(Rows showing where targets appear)

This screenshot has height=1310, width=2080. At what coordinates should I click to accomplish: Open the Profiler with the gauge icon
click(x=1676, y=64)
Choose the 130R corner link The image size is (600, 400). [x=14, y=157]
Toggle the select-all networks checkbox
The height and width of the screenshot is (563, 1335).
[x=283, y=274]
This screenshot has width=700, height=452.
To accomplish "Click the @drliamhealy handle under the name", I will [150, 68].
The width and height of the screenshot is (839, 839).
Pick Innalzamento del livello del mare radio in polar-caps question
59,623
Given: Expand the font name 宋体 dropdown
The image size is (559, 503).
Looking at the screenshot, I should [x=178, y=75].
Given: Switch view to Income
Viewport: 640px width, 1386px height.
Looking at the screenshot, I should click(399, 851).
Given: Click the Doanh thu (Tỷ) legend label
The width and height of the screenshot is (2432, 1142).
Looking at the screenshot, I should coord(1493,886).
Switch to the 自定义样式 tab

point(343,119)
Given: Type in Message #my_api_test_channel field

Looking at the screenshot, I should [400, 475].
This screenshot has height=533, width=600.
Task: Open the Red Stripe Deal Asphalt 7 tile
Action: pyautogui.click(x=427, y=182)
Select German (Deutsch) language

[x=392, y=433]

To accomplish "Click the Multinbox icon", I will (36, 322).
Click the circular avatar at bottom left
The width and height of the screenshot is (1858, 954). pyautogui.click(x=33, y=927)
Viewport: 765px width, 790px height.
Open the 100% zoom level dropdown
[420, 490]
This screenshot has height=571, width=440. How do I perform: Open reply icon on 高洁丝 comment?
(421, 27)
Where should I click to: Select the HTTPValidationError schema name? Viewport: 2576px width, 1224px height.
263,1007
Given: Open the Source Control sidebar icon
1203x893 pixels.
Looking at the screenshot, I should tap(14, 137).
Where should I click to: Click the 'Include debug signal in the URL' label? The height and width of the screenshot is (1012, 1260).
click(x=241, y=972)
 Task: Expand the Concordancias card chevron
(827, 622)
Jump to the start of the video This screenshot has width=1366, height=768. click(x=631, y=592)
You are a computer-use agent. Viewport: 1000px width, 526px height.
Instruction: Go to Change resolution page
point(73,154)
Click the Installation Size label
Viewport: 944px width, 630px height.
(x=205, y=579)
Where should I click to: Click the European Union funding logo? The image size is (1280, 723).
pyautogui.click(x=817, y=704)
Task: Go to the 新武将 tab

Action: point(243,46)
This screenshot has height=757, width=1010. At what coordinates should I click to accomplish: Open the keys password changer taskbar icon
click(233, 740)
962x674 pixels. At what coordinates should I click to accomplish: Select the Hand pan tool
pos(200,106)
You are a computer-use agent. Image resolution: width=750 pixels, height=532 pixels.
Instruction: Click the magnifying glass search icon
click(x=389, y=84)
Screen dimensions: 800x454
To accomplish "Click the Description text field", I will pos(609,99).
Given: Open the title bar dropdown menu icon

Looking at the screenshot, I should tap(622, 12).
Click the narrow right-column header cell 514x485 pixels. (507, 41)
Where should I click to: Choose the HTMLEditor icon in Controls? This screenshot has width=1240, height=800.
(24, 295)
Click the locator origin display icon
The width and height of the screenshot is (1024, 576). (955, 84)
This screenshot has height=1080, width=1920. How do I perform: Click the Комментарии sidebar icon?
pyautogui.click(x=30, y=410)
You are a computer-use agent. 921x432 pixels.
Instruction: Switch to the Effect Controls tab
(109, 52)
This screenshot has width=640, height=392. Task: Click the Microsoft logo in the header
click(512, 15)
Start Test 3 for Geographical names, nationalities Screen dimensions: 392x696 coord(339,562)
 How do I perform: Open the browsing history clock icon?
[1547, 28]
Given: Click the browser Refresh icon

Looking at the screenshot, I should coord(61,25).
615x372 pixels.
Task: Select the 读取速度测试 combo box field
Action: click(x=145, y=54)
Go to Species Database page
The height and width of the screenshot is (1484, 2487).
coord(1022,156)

TASK PROMPT:
Reproduce the lines above word for word, beginning with the line that contains "Select German (Deutsch) language" and ending after the line that contains "pos(200,106)".

SOLUTION:
Select German (Deutsch) language

[x=392, y=433]

To accomplish "Click the Multinbox icon", I will (36, 322).
Click the circular avatar at bottom left
The width and height of the screenshot is (1858, 954). pyautogui.click(x=33, y=927)
Viewport: 765px width, 790px height.
Open the 100% zoom level dropdown
[420, 490]
This screenshot has height=571, width=440. How do I perform: Open reply icon on 高洁丝 comment?
(421, 27)
Where should I click to: Select the HTTPValidationError schema name? Viewport: 2576px width, 1224px height.
263,1007
Given: Open the Source Control sidebar icon
1203x893 pixels.
Looking at the screenshot, I should tap(14, 137).
Where should I click to: Click the 'Include debug signal in the URL' label? The height and width of the screenshot is (1012, 1260).
click(x=241, y=972)
 Task: Expand the Concordancias card chevron
(827, 622)
Jump to the start of the video This screenshot has width=1366, height=768. click(x=631, y=592)
You are a computer-use agent. Viewport: 1000px width, 526px height.
Instruction: Go to Change resolution page
point(73,154)
Click the Installation Size label
Viewport: 944px width, 630px height.
(x=205, y=579)
Where should I click to: Click the European Union funding logo? The image size is (1280, 723).
pyautogui.click(x=817, y=704)
Task: Go to the 新武将 tab

Action: point(243,46)
This screenshot has height=757, width=1010. At what coordinates should I click to accomplish: Open the keys password changer taskbar icon
click(233, 740)
962x674 pixels. At what coordinates should I click to accomplish: Select the Hand pan tool
pos(200,106)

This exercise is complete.